One possible confounder to these results is the greater use of drugs that may interfere with HRV in the DPN groups. Pharmacological agents such as β-blockers, ACE inhibitors, and calcium channel blockers generally result in increases in HRV (24). Therefore, if anything, their usage would lead to an underestimation of the differences seen between the groups. This is also true of drugs such as gabapentin and selective serotonin re-uptake inhibitors; tricyclic antidepressants on the other hand can result in lower HRV (25). Although five subjects in the painful DPN group were on a tricyclic antidepressant, removing them from the analysis did not substantially alter the results. None of the subjects were on any other sympathomimetics.

This study also demonstrated subjects with no evidence of DPN had lower HF compared with healthy volunteers. No differences were detected between these two groups using the conventional tests. HF is thought to be a marker of parasympathetic function, and these findings suggest that it can be detected early before any manifestation of symptoms and when conventional tests are still normal. It also suggests that parasympathetic autonomic dysfunction is the first abnormality to arise in the development of CAN. This is consistent with previous findings (8).

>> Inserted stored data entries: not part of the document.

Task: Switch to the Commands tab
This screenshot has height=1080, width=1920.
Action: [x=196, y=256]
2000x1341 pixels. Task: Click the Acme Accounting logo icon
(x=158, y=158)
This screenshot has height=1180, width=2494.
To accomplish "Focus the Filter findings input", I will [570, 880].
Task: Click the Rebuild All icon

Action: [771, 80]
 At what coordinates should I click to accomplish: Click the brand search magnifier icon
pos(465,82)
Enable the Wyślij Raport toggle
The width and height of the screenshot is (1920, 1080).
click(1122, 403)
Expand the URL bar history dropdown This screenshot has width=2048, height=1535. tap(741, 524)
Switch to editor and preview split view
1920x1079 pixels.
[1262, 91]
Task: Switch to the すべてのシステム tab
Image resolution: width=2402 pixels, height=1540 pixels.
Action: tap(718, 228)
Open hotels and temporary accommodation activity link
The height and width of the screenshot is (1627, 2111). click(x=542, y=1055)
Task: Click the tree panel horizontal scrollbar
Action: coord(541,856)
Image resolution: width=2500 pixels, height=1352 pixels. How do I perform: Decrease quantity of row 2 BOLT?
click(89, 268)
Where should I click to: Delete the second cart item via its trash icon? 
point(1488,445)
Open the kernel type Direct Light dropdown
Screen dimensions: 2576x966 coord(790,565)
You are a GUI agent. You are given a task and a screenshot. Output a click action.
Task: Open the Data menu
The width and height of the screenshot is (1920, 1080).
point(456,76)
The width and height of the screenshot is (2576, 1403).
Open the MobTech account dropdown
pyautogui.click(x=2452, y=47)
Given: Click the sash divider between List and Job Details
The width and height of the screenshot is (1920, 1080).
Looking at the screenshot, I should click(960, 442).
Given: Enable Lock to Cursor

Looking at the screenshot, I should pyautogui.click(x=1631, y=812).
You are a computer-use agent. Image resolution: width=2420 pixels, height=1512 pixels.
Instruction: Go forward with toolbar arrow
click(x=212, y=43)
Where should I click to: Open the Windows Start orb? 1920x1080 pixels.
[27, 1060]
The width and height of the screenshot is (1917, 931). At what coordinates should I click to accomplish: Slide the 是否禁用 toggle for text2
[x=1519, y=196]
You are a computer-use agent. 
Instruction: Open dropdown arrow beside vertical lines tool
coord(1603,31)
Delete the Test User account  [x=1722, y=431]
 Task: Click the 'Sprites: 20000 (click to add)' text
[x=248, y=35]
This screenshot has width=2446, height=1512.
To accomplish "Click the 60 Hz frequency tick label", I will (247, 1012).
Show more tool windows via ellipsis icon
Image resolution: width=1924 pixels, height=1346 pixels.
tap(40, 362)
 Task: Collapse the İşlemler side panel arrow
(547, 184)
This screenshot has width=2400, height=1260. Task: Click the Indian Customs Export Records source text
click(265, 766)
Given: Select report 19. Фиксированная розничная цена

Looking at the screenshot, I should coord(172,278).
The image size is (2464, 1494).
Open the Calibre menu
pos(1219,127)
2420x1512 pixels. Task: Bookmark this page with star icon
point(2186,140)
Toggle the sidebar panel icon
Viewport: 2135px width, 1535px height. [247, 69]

One of the unresolved mysteries in regard to the pathogenesis of diabetic complications remains the puzzle of why some people develop severe chronic pain while others have no pain or symptoms. The assumption has been that DPN is not a unitary condition but develops as a result of different disturbances within the peripheral nervous system. The paradox is that many studies have failed to detect consistent differences between painful and painless DPN at the level of the peripheral nerve (5). This was once again demonstrated in this study, where no major differences were detected between painful and painless DPN on detailed neurophysiological testing. This study has clearly demonstrated that spectral analysis of HRV, based only on a 5-min ECG recording at rest, is a highly sensitive marker of autonomic dysfunction. It has detected differences in autonomic dysfunction between painful and painless DPN, which cannot be detected by cruder conventional AFTs. Whether this greater autonomic dysfunction has a direct role to play in the generation or persistence of pain in DPN now needs to be the subject of larger prospective studies.

This study was funded in part by a generous grant from the National Institute of Diabetes and Digestive and Kidney Diseases.

No potential conflicts of interest relevant to this article were reported.